Auf Tuchfühlung mit Venedig und seinen Bewohnern

Daun/Hannover · Innerhalb von fünf Jahren ist der aus Daun stammende und in Hannover und Neuseeland lebende Fotograf und Autor Karl Johaentges (66) 105 Tage lang in Venedig gewesen. In seinem neuen Buch "Die letzten Venezianer" widmet er sich gemeinsam mit der Einheimischen Luana Castelli den schönen und problematischen Seiten der Lagunenstadt.

 Venedig lernt man am besten im Ruderboot kennen. Das meint zumindest Karl Johaentges. Foto: privat

Venedig lernt man am besten im Ruderboot kennen. Das meint zumindest Karl Johaentges. Foto: privat

Daun/Hannover. "Was Dauner Jungs\' so können", schreibt Karl Johaentges dem Trierischen Volksfreund mit Blick auf sein neues Buch und in Anspielung auf den Titel jener viel beachteten Ausstellung dreier international renommierter Fotografen im Forum Daun im Jahr 2006. Seinerzeit hatten Karl Johaentges sowie Christoph Bangert und Frank Schultze als "Dauner Jungs" für Furore gesorgt.
Inzwischen ist Johaentges\' Werksverzeichnis noch einmal um etliche Bände angewachsen - auf fast 40. Nach seinem Umstieg von der Architektur auf die professionelle Fotografie war als Debüt 1984 im eigenen Verlag (KaJo) "Bilder einer Weltreise" erschienen; die darauf folgende populäre Reisebildband-Reihe veröffentlichte er zusammen mit seiner australischen Frau Jackie Blackwood. Jetzt legt Karl Johaentges in Zusammenarbeit mit der Stadtführerin Luana Castelli (53) einen Text- und Bildband über Venedig vor. Das Anliegen von Johaentges: Die Stadt besser verstehen lernen. Denn die weltweit am meisten fotografierte und von unzähligen Literaten mit Denkmal versehene Lagunenstadt Venedig ist zu einer Herausforderung für Politiker, Bewohner und Besucher geworden.
"Alle wollen das Wunder gesehen haben, am liebsten real, kurz und preiswert", schreiben Johaentges und Castelli über den Tages- und Massentourismus in Venedig.
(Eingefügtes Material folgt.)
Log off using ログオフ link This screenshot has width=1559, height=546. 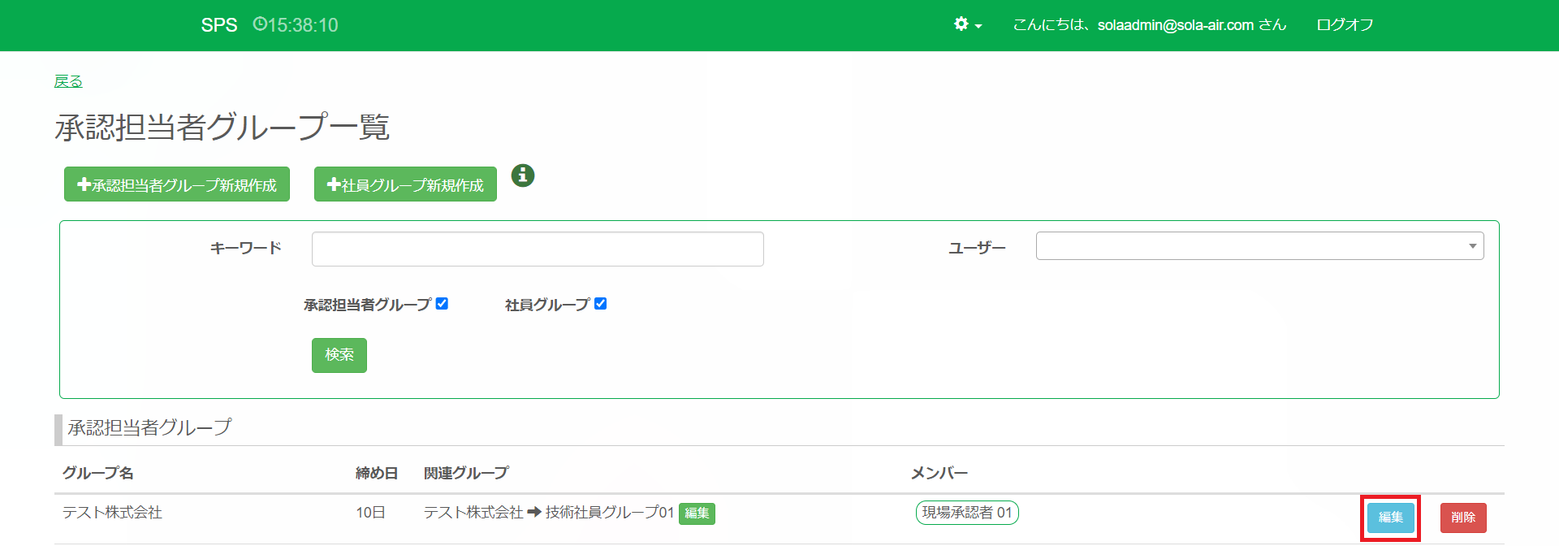pos(1345,25)
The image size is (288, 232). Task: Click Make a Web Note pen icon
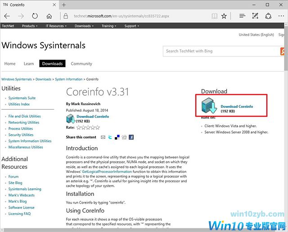[255, 16]
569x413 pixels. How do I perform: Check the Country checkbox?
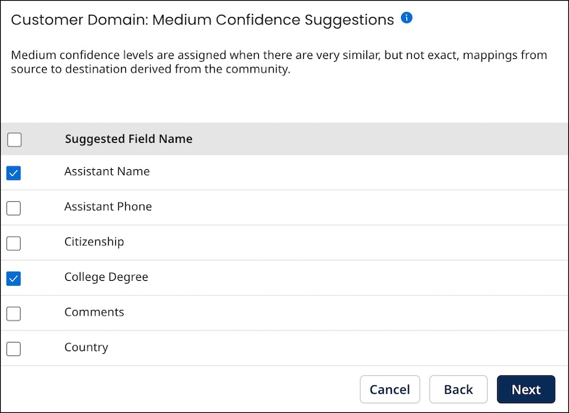pyautogui.click(x=14, y=348)
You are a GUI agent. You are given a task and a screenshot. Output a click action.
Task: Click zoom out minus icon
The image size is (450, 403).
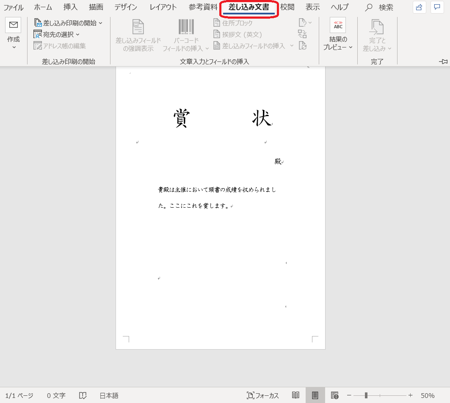point(349,395)
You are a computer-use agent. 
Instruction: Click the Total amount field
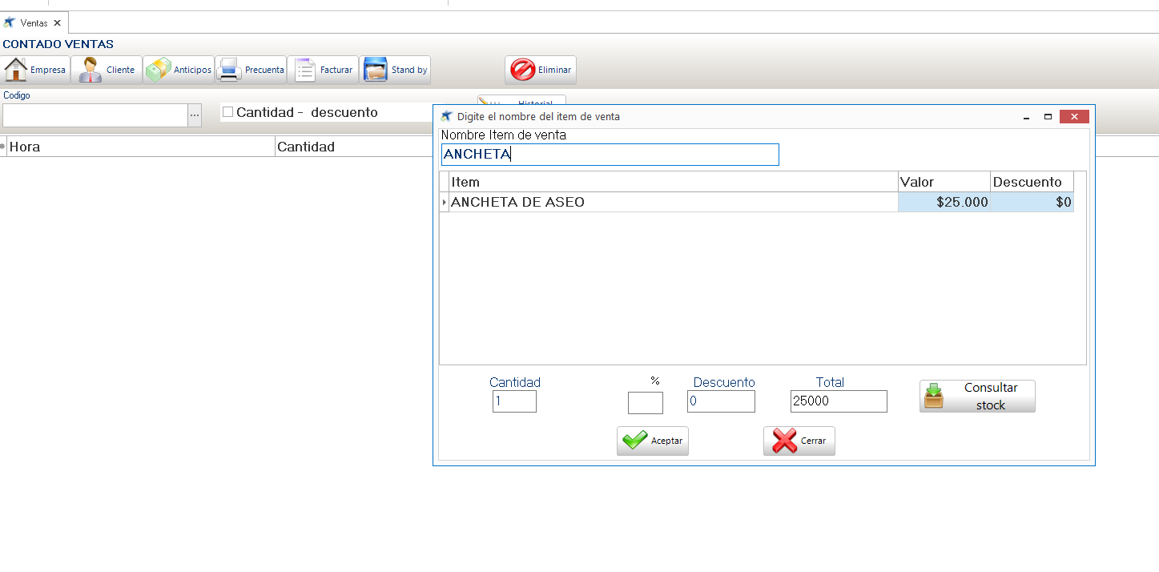pyautogui.click(x=838, y=401)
Sie zitieren den englischen Schriftsteller James Howell ("Andere Städte haben Bewunderer, allein Venedig hat Liebhaber"), um die Anziehungskraft Venedigs zu erklären.
Sie nennen die Stadt "aus dem Meer gewachsen" und "vom Wasser umrahmt", weisen auf die Fischform hin, die Venedig, aus der Höhe gesehen, hat, und auf die Besonderheit, dass nur Fußgänger und Ruderer sich in ihr bewegen können, und das auf engstem Raum. Um 530 Prozent sind innerhalb der letzten 60 Jahre die Touristenzahlen angestiegen. Um 66 Prozent ist die Einwohnerzahl gesunken.
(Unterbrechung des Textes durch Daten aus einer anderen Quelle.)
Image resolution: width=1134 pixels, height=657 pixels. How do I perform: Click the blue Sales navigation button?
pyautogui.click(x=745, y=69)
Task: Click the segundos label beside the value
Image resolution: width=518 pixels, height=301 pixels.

Als Gründe nennen die Autoren explodierende Mieten und Lebensmittelpreise. "Venedig ist zu teuer geworden für Einheimische, und es herrscht eine gedrückte Stimmung unter den Venezianern", bringen sie Beobachtungen und Gespräche auf den Punkt.
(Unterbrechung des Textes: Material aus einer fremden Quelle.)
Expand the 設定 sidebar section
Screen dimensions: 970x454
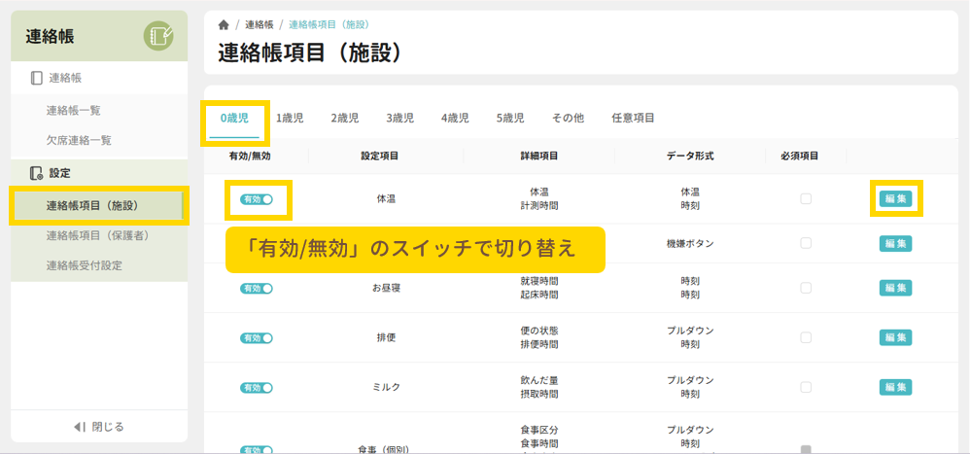point(58,173)
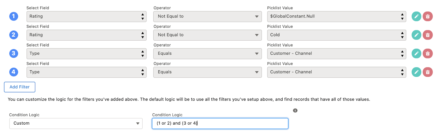Open the Custom condition logic dropdown
The image size is (439, 137).
[76, 123]
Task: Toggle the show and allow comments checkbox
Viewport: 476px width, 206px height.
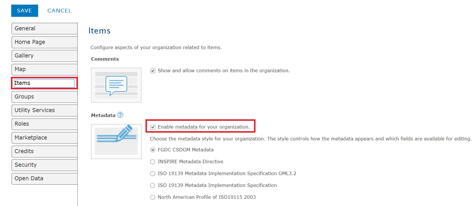Action: [x=153, y=71]
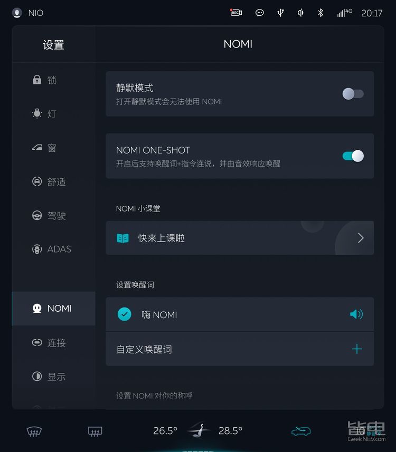Enable the 静默模式 silent mode switch
Viewport: 396px width, 452px height.
[x=353, y=94]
Johaentges und Castelli beleuchten den Alltag und die Sorgen der Venezianer. In Kurzinterviews begegnet der Leser der Bibliothekarin Tiziana Plebani, dem Luxushoteldirektor Christophe Mercier, der Stadtführerin, Schriftstellerin und Gartenarchitektin Tudy Sammartini, dem Boots- und Kranfahrer Lindo Vianello und vielen anderen.
In 13 Kapiteln spannen sie in großartigen Fotografien und kenntnisreichen Texten den Bogen vom Herzen Venedigs um San Marco und den Canale Grande über die Geschichte der Gondeln bis zu der künstlerischen, kulinarischen und kirchlichen Seite der Stadt und zu vielem mehr. Auf jeder Seite ein neuer Ort, eine neue Geschichte, neue Menschen. bb
Der Text- und Bildband "Die letzten Venezianer. Leben in der Lagunenstadt" von Karl Johaentges und Luana Castelli ist bei "terra magica" erschienen und kostet 39,99 Euro.